Incredibile: Renato Brunetta ha detto una cosa giusta; è accaduto ieri, quando l’ex fantuttone ha fatto notare che, a una settimana dal “varo” della Legge di stabilità, nessuno ne conosce ancora il testo. Il bello è che nel frattempo si sono già scatenati articoli, interpretazioni, minacce di dimissioni di sottosegretari, minacce di scissioni di partiti di maggioranza, minacce di scioperi generali, e chi più ne ha più ne metta.

Patto-di-stabilità

Viviamo in una realtà così virtuale che bastano gli annunci, le linee guida della Legge di stabilità per scatenare il finimondo, ovviamente virtuale anch’esso: tutta fuffa.
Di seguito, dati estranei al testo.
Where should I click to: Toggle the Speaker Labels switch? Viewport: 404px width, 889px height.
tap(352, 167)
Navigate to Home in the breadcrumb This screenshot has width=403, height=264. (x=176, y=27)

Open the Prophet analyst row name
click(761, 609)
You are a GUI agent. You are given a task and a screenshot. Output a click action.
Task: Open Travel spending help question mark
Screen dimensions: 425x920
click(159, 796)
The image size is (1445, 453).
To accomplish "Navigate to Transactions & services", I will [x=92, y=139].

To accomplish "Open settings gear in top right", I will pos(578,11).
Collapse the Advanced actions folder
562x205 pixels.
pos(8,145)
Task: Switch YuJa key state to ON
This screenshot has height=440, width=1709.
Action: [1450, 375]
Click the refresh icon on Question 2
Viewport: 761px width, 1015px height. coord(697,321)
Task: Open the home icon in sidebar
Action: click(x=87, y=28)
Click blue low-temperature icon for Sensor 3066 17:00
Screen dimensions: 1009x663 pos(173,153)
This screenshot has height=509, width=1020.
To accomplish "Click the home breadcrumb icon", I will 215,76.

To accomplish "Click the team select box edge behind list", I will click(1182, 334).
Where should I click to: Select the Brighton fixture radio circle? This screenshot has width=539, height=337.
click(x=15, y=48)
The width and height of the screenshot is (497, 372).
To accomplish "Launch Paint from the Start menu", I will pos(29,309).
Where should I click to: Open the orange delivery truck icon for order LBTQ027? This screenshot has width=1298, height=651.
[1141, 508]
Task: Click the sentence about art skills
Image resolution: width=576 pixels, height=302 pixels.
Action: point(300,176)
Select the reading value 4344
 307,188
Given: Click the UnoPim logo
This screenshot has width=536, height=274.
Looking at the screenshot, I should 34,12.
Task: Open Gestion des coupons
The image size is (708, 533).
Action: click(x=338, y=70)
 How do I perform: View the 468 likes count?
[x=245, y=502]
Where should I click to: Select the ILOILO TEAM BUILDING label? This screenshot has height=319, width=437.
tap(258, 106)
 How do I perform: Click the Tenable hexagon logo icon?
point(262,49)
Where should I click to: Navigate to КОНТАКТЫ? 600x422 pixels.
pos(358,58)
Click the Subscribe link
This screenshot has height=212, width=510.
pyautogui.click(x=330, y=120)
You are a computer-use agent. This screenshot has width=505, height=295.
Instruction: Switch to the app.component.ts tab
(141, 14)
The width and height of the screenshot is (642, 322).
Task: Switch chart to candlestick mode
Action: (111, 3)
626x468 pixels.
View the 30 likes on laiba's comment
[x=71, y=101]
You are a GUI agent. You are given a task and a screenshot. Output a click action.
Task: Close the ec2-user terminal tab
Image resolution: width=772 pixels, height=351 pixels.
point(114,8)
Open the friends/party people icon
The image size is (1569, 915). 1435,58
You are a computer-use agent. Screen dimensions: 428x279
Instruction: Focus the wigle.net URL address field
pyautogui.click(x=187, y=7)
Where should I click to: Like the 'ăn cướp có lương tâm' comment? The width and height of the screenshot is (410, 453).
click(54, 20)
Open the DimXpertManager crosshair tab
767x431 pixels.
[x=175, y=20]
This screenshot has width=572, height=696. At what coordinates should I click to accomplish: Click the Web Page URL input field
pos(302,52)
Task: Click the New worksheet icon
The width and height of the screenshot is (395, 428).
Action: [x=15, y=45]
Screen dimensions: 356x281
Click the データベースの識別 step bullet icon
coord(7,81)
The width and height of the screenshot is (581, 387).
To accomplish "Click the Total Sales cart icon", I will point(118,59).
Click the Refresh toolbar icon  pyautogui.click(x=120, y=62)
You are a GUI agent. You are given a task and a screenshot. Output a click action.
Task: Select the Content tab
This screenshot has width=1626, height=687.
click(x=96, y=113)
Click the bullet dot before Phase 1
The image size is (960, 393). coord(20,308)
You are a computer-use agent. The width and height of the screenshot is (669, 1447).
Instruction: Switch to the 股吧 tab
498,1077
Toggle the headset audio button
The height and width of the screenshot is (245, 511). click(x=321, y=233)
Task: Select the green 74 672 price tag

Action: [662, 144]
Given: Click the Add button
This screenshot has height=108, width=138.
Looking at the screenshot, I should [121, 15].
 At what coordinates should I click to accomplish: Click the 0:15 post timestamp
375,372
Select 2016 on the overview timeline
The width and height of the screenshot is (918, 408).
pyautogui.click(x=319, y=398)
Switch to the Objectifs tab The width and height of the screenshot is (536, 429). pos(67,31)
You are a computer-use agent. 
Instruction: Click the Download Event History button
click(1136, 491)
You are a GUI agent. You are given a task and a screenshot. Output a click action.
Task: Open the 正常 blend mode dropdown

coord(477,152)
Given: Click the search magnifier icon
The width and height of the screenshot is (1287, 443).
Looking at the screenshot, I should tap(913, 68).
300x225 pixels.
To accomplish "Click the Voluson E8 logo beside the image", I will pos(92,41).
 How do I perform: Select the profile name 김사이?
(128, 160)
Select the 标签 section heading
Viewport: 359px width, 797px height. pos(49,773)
Il fatto vero, la mancanza di un testo su cui discutere (lo avranno già scritto o lo stanno scrivendo?), è un dettaglio irrilevante che resta sullo sfondo.

E continueremo così, a litigare sul nulla per giorni, fino a quando il fantasma della Legge di stabilità si materializzerà. E sarà totalmente ignorato, perché nel frattempo avremo già consumato il tempo a parlare di altre realtà virtuali, altri fantasmi da aspettare.

D’altronde, viviamo nel Paese dei sepolcri imbiancati.